IN THE COURT OF APPEALS

FOR THE SEVENTH DISTRICT OF TEXAS

AT AMARILLO

PANEL E

JANUARY 15, 2003

______________________________

MELVIN THOMAS, APPELLANT

V.

THE STATE OF TEXAS, APPELLEE

_________________________________

FROM THE 137TH DISTRICT COURT OF LUBBOCK COUNTY;

NO. 98-429185; HONORABLE CECIL G. PURYEAR, JUDGE

_______________________________

Before QUINN and REAVIS, JJ., and BOYD, SJ.1

Presenting three points of error, appellant Melvin Thomas challenges his conviction

of aggravated robbery and the resulting jury-assessed punishment of 99 years confinement

in the Institutional Division of the Department of Criminal Justice. Disagreeing that issues

present reversible error, we affirm the judgment of the trial court.

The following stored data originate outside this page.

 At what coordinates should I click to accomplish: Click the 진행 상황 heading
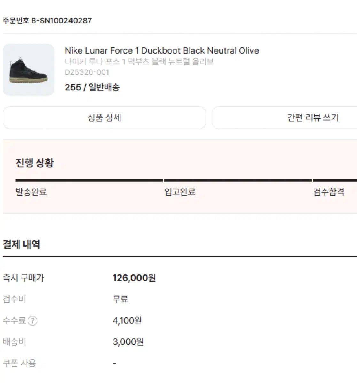[x=35, y=163]
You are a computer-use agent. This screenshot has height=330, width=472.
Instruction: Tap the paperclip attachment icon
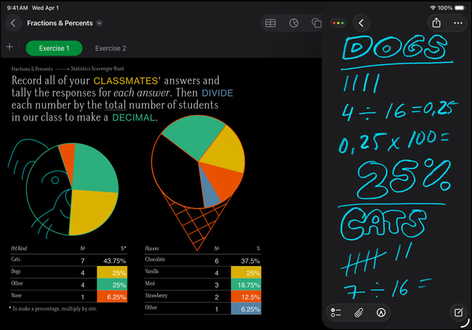359,312
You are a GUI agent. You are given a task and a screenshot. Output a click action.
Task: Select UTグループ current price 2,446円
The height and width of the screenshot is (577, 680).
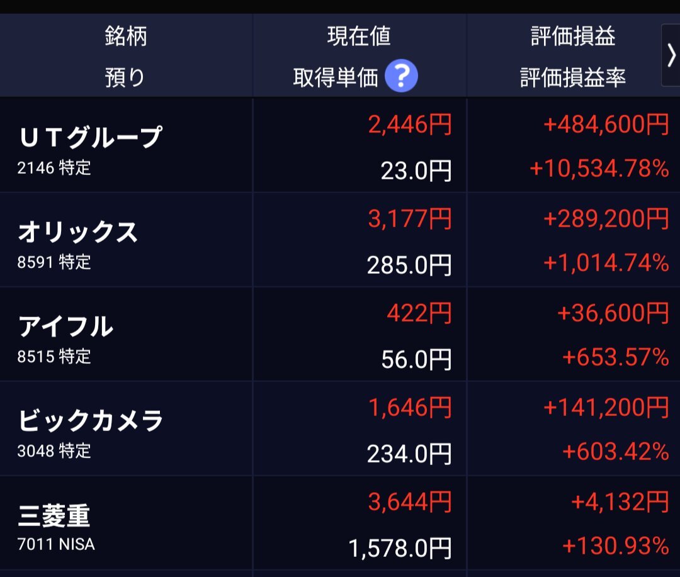click(410, 125)
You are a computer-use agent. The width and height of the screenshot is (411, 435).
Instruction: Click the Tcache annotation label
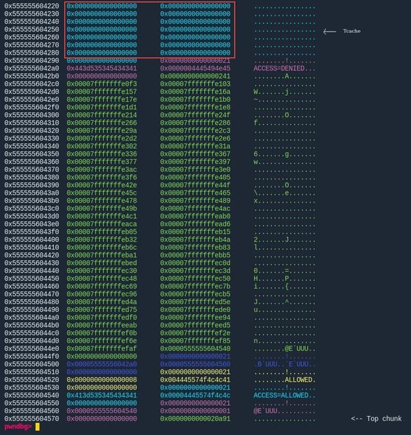tap(352, 31)
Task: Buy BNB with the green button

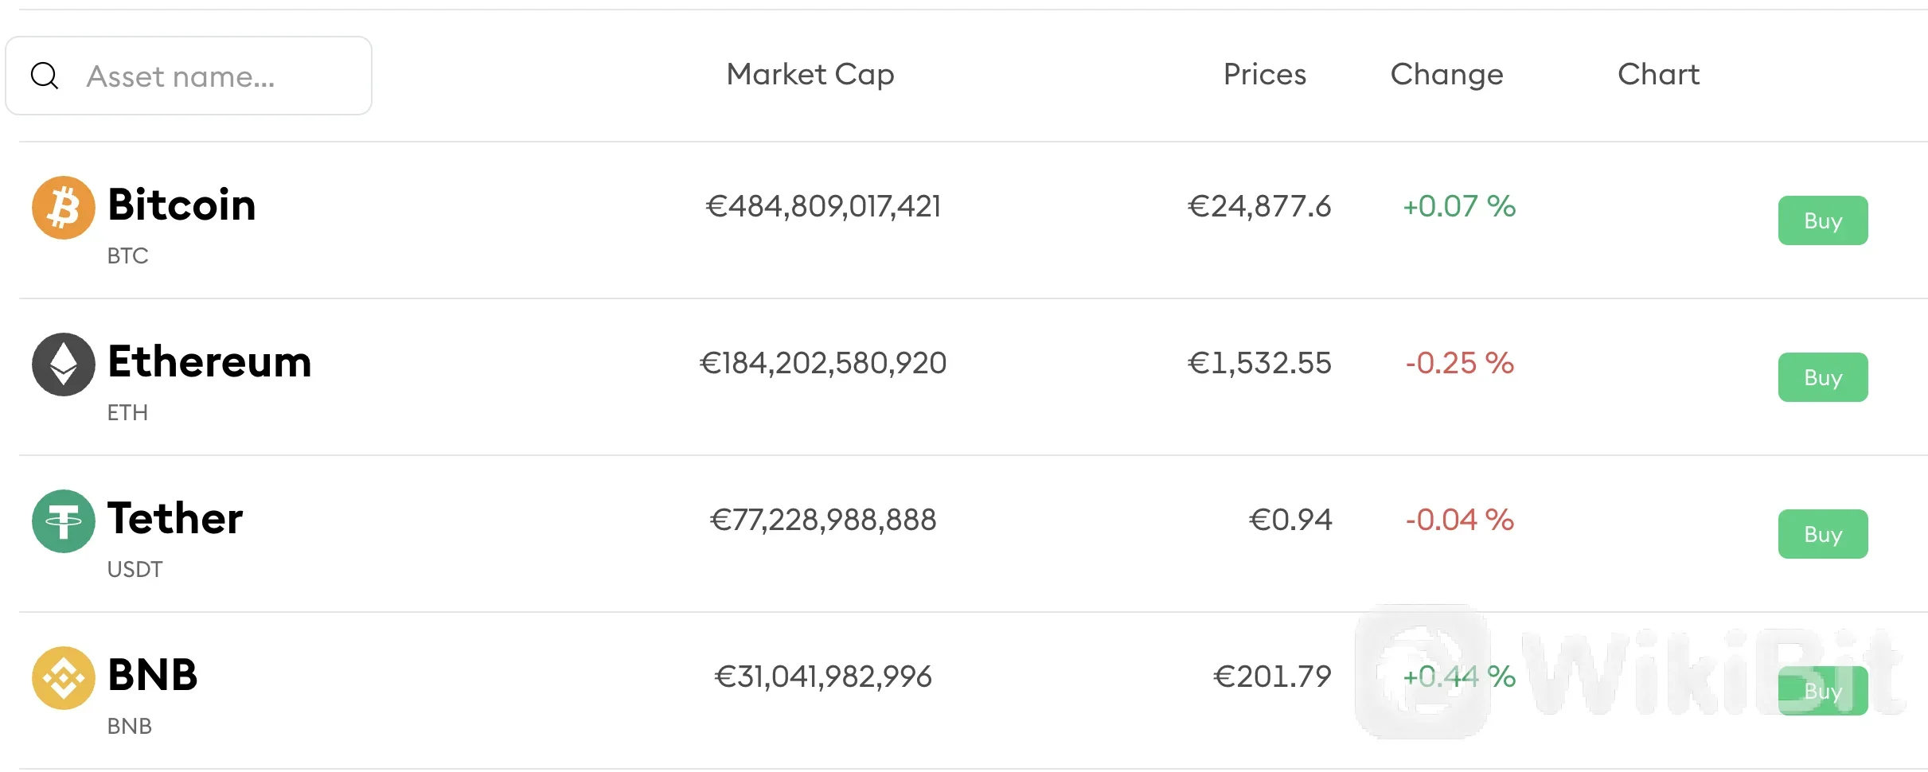Action: pyautogui.click(x=1823, y=691)
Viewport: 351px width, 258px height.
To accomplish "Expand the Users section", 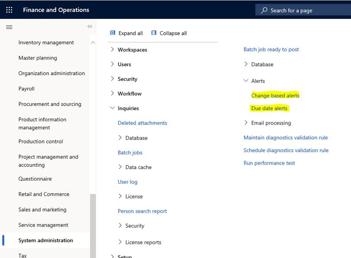I will (112, 64).
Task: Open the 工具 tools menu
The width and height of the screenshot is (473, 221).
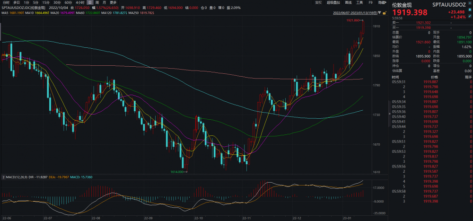Action: coord(360,2)
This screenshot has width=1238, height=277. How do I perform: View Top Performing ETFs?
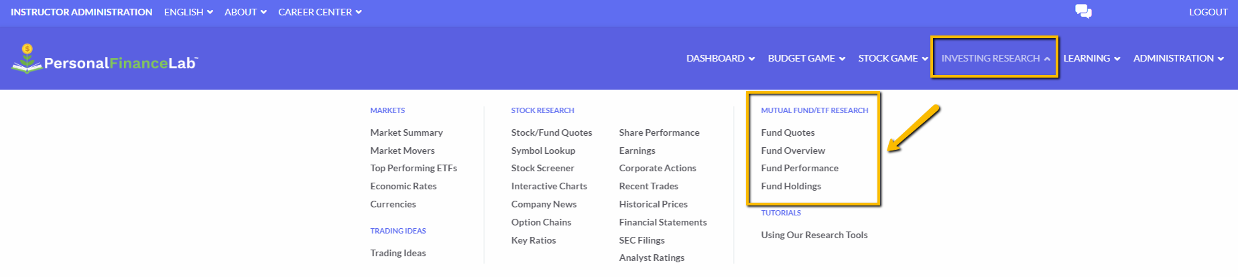pyautogui.click(x=414, y=168)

1 John T. Boyd, Chief Justice (Ret.), Seventh Court of Appeals, sitting by assignment. Tex. Gov’t Code Ann. §75.002(a)(1) (Vernon Supp. 2002). In his three points of error, appellant challenges the legal and factual sufficiency of

the evidence and the trial court’s refusal to charge the jury on lesser-included offenses of

theft and assault. The nature of those challenges requires us to review the relevant trial

evidence. The victim of the offense was Sydney Laurentz, a high school student who had

gone to a Lubbock city park to read a school assignment. Appellant, who was 35 years

old, asked Sydney for a ride to a friend’s house. She went to another side of the park, but

appellant approached her more than once and reiterated his request. With the hope that

he would leave before she finished her assignment, Sydney told him she would give him

a ride after she had finished.

Appellant again returned and Sydney agreed to give him a ride. Appellant did not

know the address of his friend’s house but gave her directions to the place. When they

arrived at the house, appellant said his friend was not at home and asked Sydney to drive

him home. Appellant again gave her some instructions, but Sydney did not feel they were

correct. They eventually stopped at a house on 65th Street where appellant pointed a gun

at Sydney and told her to drive into a nearby alley.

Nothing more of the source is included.